◆ Quoted passage:
--- START ---
The Book of Alchemy by Francis Melville
I was at the local Books-A-Million and came across a copy of “The Book of Alchemy” by Francis Melville. It’s a beautiful little book with a surprising amount of content and quality illustrations. Melville does a wonderful job of recounting the history of alchemy from a practitioners view point. He’s also successful in stressing that Alchemy is transformative of the spirit, as well as substances.
Alchemical Symbolism is given appropriate importance in Melville’s book. The four elements which are so important to alchemy are depicted with classic imagery from works like The Fama Fraternitatis and The Mutus Liber. Alchemy uses symbolism to explain scientific processes and aspects of life. The Ouroboros was used as a representation of the cycle of life. The sun and moon reflect dualities found in nature.
Melville defines the Philosopher’s Stone and it’s impact on alchemy. The stone is not a physical object, but a state of enlightenment. Transmutation of lead to gold was a well know pursuit of alchemists who claimed to attained the Philosopher’s Stone. Melville points out that frauds claimed to create gold and did much to discredit the practice.
This book also details how the study of alchemy has advanced science. The processes of distillation and fermentation originate from alchemy. Much of modern medicine also derives from alchemy. Herbs such as ginseng, St. John’s wort, and echinacea were
associated with planets. This emphasized the credo of alchemy: “As above, so below.”
Melville then provides us a list of the planets with the various properties and herbs associated with them.
The overall presentation of the book is impressive. Melville touches on the important concepts and figures of Alchemy. Though, the Ripley scroll went without mentioning. Recipes for creating elixirs are listed, but deserved to be expanded on. But for a measly $10.00 you won’t find a better reference or coffee table collectible.
--- END ---
Transcribe the passage of the review of The Book of Alchemy starting at "The overall presentation" and ending at "coffee table collectible.". The listing that follows comes from a separate source.

◆ Given data:
--- START ---
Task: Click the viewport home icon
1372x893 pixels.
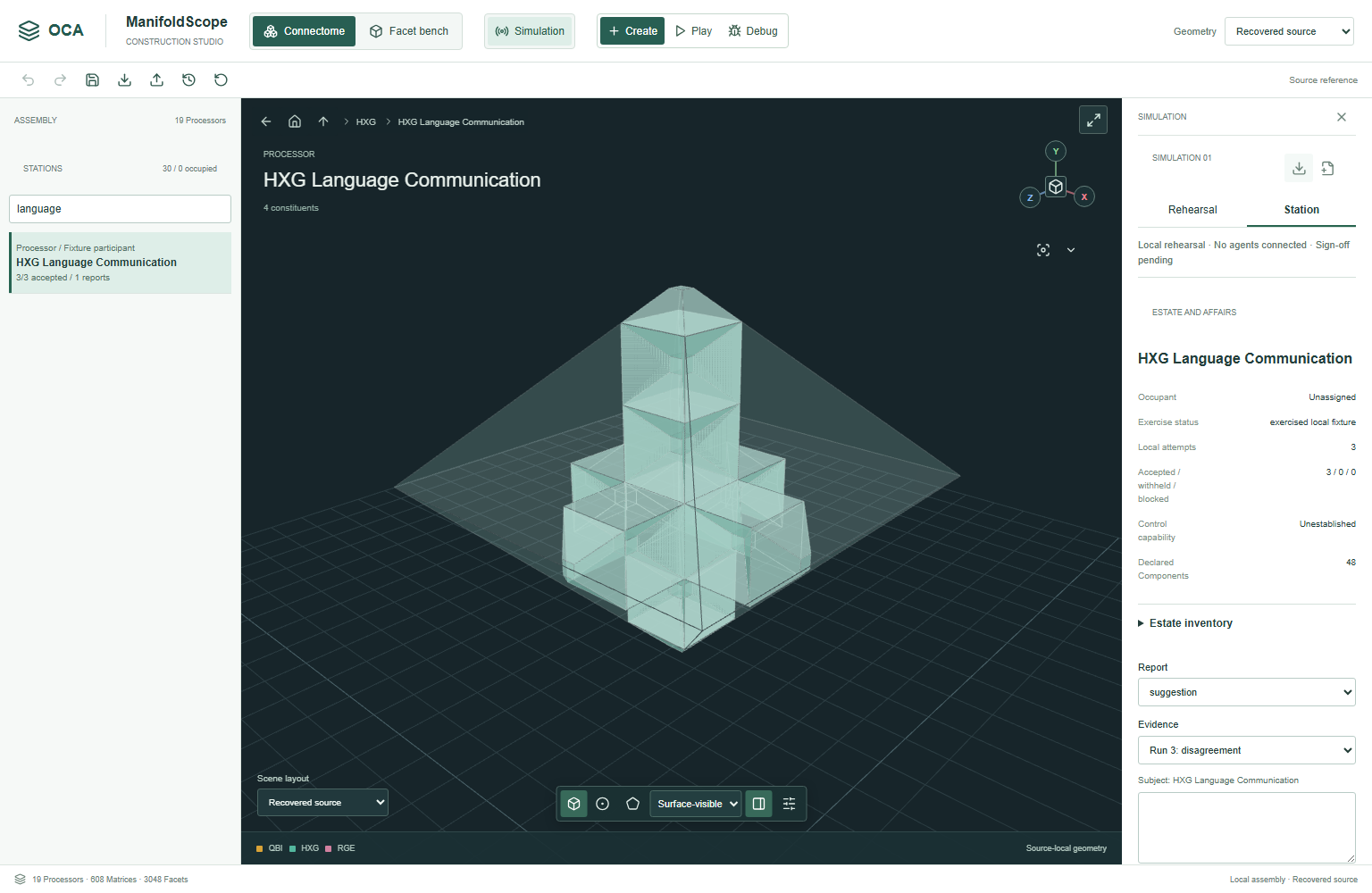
--- END ---
◆ Response to this task:
The overall presentation of the book is impressive. Melville touches on the important concepts and figures of Alchemy. Though, the Ripley scroll went without mentioning. Recipes for creating elixirs are listed, but deserved to be expanded on. But for a measly $10.00 you won’t find a better reference or coffee table collectible.